If you read c0da and then put yourself in the shoes of someone trying to turn that into a game, it makes a lot of sense to have Todd in charge
This is not admirable
For those unfamiliar, here are The 36 lessons of Vivek
That absolutely reads like the author was fucking blasted
Note that what you are reading was heavily edited. There was a time when it was even more crazy.
And this is just the tip of the iceberg for weird TES lore. For example, there’s a figure from early on in the timeline that depending on who you ask and what sources they prefer may or may not be either a cyborg from the future or a manifestation of the Missing God.

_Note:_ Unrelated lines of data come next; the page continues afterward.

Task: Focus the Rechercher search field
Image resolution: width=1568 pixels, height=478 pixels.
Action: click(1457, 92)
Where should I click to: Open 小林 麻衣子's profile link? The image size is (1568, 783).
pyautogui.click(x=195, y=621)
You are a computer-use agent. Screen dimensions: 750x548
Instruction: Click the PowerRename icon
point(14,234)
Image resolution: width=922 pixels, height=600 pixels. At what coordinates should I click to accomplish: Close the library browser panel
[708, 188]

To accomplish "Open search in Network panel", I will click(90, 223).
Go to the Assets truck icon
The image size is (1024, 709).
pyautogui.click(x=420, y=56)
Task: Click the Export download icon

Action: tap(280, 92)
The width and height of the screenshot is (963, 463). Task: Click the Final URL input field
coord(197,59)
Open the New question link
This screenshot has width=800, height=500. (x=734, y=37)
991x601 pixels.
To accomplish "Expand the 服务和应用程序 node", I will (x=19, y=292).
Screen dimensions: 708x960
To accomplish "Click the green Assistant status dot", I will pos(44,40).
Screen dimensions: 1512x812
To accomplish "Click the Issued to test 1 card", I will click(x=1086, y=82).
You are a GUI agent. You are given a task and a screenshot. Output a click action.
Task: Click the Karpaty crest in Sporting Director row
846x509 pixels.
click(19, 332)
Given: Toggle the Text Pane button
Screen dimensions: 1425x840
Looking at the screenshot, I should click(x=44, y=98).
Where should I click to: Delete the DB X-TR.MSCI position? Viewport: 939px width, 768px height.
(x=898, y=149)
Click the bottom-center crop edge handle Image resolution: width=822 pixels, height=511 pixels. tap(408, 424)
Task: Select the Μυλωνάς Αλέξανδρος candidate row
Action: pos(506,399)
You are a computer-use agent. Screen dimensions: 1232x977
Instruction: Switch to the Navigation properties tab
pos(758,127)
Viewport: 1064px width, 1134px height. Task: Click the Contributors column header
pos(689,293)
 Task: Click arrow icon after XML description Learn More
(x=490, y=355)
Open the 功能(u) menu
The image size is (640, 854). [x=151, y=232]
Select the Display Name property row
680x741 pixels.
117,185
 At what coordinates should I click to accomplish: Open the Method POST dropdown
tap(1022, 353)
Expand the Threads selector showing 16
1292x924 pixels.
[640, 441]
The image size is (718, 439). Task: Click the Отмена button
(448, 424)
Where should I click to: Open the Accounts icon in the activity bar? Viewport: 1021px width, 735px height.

Or just about anything regarding the secret syllable of royalty known as CHIM, the Six Walking Ways or AMARANTH.
That wiki is worse than TV tropes, beware
What a gloriously alien game, truly one of the RPG greats if for worldbuilding alone.
Wait it just clicked for me that the Telvanni, the magic faction, fucking love building their stuff out of giant mushrooms.
Funny meme and stuff but this is fake.
So they didn’t just make no fucking sense to me, they actually didn’t make sense in fact.
They can kind of make sense once you understand vivec’s role as warrior-poet. He’s just shitposting, then does something very important, then goes back to shitposting.
I want to believe…
Kind of wild that you can play like 6 quests in Elder Scrolls Online where you save Vivec, one of the three Living Gods of the Dark Elves, from some wannabe Neravarine.
And then you can play Morrowind and skeev your way past all his defenses to destroy the heart, then go shank Dagoth Ur. Or you can just straight up kill Vivec.
Like it really puts a strange twist on all of the events.
Somewhere on my original Xbox I have a save file where Vivec is stored in a soulstone.
“I bet you wish you believed me now, huh, Vivec? That’s okay. Now you can just watch.”